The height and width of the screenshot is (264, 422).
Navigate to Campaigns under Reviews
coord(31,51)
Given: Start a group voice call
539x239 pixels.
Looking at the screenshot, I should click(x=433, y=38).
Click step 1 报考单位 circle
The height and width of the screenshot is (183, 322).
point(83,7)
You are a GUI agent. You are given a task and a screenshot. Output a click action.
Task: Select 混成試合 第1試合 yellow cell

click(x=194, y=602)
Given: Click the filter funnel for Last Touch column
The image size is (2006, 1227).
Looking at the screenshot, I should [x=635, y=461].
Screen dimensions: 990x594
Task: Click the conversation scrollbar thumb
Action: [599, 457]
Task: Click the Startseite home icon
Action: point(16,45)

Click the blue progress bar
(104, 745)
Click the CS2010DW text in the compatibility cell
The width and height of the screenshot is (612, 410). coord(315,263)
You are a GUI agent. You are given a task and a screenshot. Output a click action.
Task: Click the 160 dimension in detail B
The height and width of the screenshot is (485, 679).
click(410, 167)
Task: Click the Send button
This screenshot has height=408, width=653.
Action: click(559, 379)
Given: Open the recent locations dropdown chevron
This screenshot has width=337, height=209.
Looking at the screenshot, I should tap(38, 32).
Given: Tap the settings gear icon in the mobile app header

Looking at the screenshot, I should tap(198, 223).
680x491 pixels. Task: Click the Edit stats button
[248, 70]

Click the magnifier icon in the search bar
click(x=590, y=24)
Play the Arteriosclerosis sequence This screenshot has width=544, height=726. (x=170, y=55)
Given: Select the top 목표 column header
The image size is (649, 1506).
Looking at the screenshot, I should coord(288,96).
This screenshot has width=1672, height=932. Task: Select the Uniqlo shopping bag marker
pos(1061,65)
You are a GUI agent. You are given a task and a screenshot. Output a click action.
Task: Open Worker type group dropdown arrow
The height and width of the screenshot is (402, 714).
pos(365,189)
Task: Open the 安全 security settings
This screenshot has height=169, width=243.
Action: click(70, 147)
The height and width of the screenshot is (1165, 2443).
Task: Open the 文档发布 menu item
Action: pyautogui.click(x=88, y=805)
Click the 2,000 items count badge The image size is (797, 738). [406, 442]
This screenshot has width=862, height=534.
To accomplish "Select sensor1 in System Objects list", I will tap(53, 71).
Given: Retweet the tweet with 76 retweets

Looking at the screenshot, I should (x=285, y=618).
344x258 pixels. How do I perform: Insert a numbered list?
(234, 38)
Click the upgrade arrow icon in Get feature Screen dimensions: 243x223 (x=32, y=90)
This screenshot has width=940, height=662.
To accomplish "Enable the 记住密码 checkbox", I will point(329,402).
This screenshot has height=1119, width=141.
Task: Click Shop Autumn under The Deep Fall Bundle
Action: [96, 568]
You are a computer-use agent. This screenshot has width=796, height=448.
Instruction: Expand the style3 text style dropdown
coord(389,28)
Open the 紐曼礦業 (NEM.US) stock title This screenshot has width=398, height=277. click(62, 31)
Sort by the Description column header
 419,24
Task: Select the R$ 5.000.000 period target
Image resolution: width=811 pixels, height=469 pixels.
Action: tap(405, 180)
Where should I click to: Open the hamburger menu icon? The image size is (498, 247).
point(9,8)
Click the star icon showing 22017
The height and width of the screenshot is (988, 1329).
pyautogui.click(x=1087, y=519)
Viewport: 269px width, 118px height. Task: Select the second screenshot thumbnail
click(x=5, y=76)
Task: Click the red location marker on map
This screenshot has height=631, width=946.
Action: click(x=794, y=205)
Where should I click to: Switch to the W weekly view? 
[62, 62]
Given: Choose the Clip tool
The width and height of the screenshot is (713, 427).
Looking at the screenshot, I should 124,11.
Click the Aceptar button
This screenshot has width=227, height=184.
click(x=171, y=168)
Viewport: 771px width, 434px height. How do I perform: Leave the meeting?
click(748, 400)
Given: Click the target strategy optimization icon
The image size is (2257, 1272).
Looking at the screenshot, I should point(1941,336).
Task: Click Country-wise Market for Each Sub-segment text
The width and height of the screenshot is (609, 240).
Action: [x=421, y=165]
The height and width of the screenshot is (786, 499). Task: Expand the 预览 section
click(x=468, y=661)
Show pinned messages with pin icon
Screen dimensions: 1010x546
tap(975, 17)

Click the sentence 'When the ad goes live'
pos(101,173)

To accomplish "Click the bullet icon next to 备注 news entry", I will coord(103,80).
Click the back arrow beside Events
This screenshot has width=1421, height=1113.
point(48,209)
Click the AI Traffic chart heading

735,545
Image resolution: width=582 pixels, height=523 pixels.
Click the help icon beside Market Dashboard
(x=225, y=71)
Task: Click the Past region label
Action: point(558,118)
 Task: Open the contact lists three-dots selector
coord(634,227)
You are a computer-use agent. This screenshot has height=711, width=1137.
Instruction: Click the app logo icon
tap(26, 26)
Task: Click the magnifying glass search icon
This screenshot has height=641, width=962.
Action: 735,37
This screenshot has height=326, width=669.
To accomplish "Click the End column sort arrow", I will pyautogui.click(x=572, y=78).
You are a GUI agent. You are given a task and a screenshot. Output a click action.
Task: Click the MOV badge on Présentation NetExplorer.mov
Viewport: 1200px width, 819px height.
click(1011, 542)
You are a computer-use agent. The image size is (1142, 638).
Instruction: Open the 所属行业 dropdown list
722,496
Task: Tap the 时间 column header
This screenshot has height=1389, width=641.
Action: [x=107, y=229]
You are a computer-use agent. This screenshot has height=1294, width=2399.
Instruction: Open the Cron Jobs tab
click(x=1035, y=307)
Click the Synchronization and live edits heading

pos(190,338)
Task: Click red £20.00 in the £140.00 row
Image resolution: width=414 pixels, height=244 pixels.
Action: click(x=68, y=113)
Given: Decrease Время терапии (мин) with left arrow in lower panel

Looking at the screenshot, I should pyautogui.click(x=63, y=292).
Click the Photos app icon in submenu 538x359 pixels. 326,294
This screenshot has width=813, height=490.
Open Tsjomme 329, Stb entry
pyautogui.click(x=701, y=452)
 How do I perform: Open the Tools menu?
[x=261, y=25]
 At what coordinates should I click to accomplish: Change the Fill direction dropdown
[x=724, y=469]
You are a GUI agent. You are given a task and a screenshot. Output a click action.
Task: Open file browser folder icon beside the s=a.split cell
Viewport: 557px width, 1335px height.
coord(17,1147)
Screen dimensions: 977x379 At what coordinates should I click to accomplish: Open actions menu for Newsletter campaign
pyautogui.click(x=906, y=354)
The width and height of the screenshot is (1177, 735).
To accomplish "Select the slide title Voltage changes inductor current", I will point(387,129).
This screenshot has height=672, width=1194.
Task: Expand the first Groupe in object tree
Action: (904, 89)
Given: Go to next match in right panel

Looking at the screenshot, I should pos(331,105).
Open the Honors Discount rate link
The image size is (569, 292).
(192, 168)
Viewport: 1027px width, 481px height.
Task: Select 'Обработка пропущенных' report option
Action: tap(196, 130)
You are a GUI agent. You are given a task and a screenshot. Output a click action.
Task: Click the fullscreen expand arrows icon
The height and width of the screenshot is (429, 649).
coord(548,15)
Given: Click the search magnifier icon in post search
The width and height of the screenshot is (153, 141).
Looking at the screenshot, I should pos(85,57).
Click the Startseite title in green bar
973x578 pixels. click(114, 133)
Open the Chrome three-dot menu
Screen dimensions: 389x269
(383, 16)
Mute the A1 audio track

● **Task objective**
Could you edit the material above so that every "GUI agent" becomes "screen navigation agent" and all other text stays the same?

● **Solved exercise**
The height and width of the screenshot is (264, 422).
Navigate to Campaigns under Reviews
coord(31,51)
Given: Start a group voice call
539x239 pixels.
Looking at the screenshot, I should click(x=433, y=38).
Click step 1 报考单位 circle
The height and width of the screenshot is (183, 322).
point(83,7)
You are a screen navigation agent. You are given a task and a screenshot. Output a click action.
Task: Select 混成試合 第1試合 yellow cell

click(x=194, y=602)
Given: Click the filter funnel for Last Touch column
The image size is (2006, 1227).
Looking at the screenshot, I should [x=635, y=461].
Screen dimensions: 990x594
Task: Click the conversation scrollbar thumb
Action: [599, 457]
Task: Click the Startseite home icon
Action: point(16,45)

Click the blue progress bar
(104, 745)
Click the CS2010DW text in the compatibility cell
The width and height of the screenshot is (612, 410). coord(315,263)
You are a screen navigation agent. You are given a task and a screenshot. Output a click action.
Task: Click the 160 dimension in detail B
The height and width of the screenshot is (485, 679).
click(410, 167)
Task: Click the Send button
This screenshot has height=408, width=653.
Action: click(559, 379)
Given: Open the recent locations dropdown chevron
This screenshot has width=337, height=209.
Looking at the screenshot, I should tap(38, 32).
Given: Tap the settings gear icon in the mobile app header

Looking at the screenshot, I should tap(198, 223).
680x491 pixels. Task: Click the Edit stats button
[248, 70]

Click the magnifier icon in the search bar
click(x=590, y=24)
Play the Arteriosclerosis sequence This screenshot has width=544, height=726. (x=170, y=55)
Given: Select the top 목표 column header
The image size is (649, 1506).
Looking at the screenshot, I should coord(288,96).
This screenshot has width=1672, height=932. Task: Select the Uniqlo shopping bag marker
pos(1061,65)
You are a screen navigation agent. You are given a task and a screenshot. Output a click action.
Task: Open Worker type group dropdown arrow
The height and width of the screenshot is (402, 714).
pos(365,189)
Task: Open the 安全 security settings
This screenshot has height=169, width=243.
Action: click(70, 147)
The height and width of the screenshot is (1165, 2443).
Task: Open the 文档发布 menu item
Action: pyautogui.click(x=88, y=805)
Click the 2,000 items count badge The image size is (797, 738). [406, 442]
This screenshot has width=862, height=534.
To accomplish "Select sensor1 in System Objects list", I will tap(53, 71).
Given: Retweet the tweet with 76 retweets

Looking at the screenshot, I should (x=285, y=618).
344x258 pixels. How do I perform: Insert a numbered list?
(234, 38)
Click the upgrade arrow icon in Get feature Screen dimensions: 243x223 (x=32, y=90)
This screenshot has width=940, height=662.
To accomplish "Enable the 记住密码 checkbox", I will point(329,402).
This screenshot has height=1119, width=141.
Task: Click Shop Autumn under The Deep Fall Bundle
Action: [96, 568]
You are a computer-use agent. This screenshot has width=796, height=448.
Instruction: Expand the style3 text style dropdown
coord(389,28)
Open the 紐曼礦業 (NEM.US) stock title This screenshot has width=398, height=277. click(62, 31)
Sort by the Description column header
 419,24
Task: Select the R$ 5.000.000 period target
Image resolution: width=811 pixels, height=469 pixels.
Action: tap(405, 180)
Where should I click to: Open the hamburger menu icon? The image size is (498, 247).
point(9,8)
Click the star icon showing 22017
The height and width of the screenshot is (988, 1329).
pyautogui.click(x=1087, y=519)
Viewport: 269px width, 118px height. Task: Select the second screenshot thumbnail
click(x=5, y=76)
Task: Click the red location marker on map
This screenshot has height=631, width=946.
Action: click(x=794, y=205)
Where should I click to: Switch to the W weekly view? 
[62, 62]
Given: Choose the Clip tool
The width and height of the screenshot is (713, 427).
Looking at the screenshot, I should 124,11.
Click the Aceptar button
This screenshot has width=227, height=184.
click(x=171, y=168)
Viewport: 771px width, 434px height. How do I perform: Leave the meeting?
click(748, 400)
Given: Click the target strategy optimization icon
The image size is (2257, 1272).
Looking at the screenshot, I should point(1941,336).
Task: Click Country-wise Market for Each Sub-segment text
The width and height of the screenshot is (609, 240).
Action: [x=421, y=165]
The height and width of the screenshot is (786, 499). Task: Expand the 预览 section
click(x=468, y=661)
Show pinned messages with pin icon
Screen dimensions: 1010x546
tap(975, 17)

Click the sentence 'When the ad goes live'
pos(101,173)

To accomplish "Click the bullet icon next to 备注 news entry", I will coord(103,80).
Click the back arrow beside Events
This screenshot has width=1421, height=1113.
point(48,209)
Click the AI Traffic chart heading

735,545
Image resolution: width=582 pixels, height=523 pixels.
Click the help icon beside Market Dashboard
(x=225, y=71)
Task: Click the Past region label
Action: point(558,118)
 Task: Open the contact lists three-dots selector
coord(634,227)
You are a computer-use agent. This screenshot has height=711, width=1137.
Instruction: Click the app logo icon
tap(26, 26)
Task: Click the magnifying glass search icon
This screenshot has height=641, width=962.
Action: 735,37
This screenshot has height=326, width=669.
To accomplish "Click the End column sort arrow", I will pyautogui.click(x=572, y=78).
You are a screen navigation agent. You are given a task and a screenshot. Output a click action.
Task: Click the MOV badge on Présentation NetExplorer.mov
Viewport: 1200px width, 819px height.
click(1011, 542)
You are a computer-use agent. The image size is (1142, 638).
Instruction: Open the 所属行业 dropdown list
722,496
Task: Tap the 时间 column header
This screenshot has height=1389, width=641.
Action: [x=107, y=229]
You are a computer-use agent. This screenshot has height=1294, width=2399.
Instruction: Open the Cron Jobs tab
click(x=1035, y=307)
Click the Synchronization and live edits heading

pos(190,338)
Task: Click red £20.00 in the £140.00 row
Image resolution: width=414 pixels, height=244 pixels.
Action: click(x=68, y=113)
Given: Decrease Время терапии (мин) with left arrow in lower panel

Looking at the screenshot, I should pyautogui.click(x=63, y=292).
Click the Photos app icon in submenu 538x359 pixels. 326,294
This screenshot has width=813, height=490.
Open Tsjomme 329, Stb entry
pyautogui.click(x=701, y=452)
 How do I perform: Open the Tools menu?
[x=261, y=25]
 At what coordinates should I click to accomplish: Change the Fill direction dropdown
[x=724, y=469]
You are a screen navigation agent. You are given a task and a screenshot. Output a click action.
Task: Open file browser folder icon beside the s=a.split cell
Viewport: 557px width, 1335px height.
coord(17,1147)
Screen dimensions: 977x379 At what coordinates should I click to accomplish: Open actions menu for Newsletter campaign
pyautogui.click(x=906, y=354)
The width and height of the screenshot is (1177, 735).
To accomplish "Select the slide title Voltage changes inductor current", I will point(387,129).
This screenshot has height=672, width=1194.
Task: Expand the first Groupe in object tree
Action: (904, 89)
Given: Go to next match in right panel

Looking at the screenshot, I should pos(331,105).
Open the Honors Discount rate link
The image size is (569, 292).
(192, 168)
Viewport: 1027px width, 481px height.
Task: Select 'Обработка пропущенных' report option
Action: tap(196, 130)
You are a screen navigation agent. You are given a task and a screenshot. Output a click action.
Task: Click the fullscreen expand arrows icon
The height and width of the screenshot is (429, 649).
coord(548,15)
Given: Click the search magnifier icon in post search
The width and height of the screenshot is (153, 141).
Looking at the screenshot, I should pos(85,57).
Click the Startseite title in green bar
973x578 pixels. click(114, 133)
Open the Chrome three-dot menu
Screen dimensions: 389x269
(383, 16)
Mute the A1 audio track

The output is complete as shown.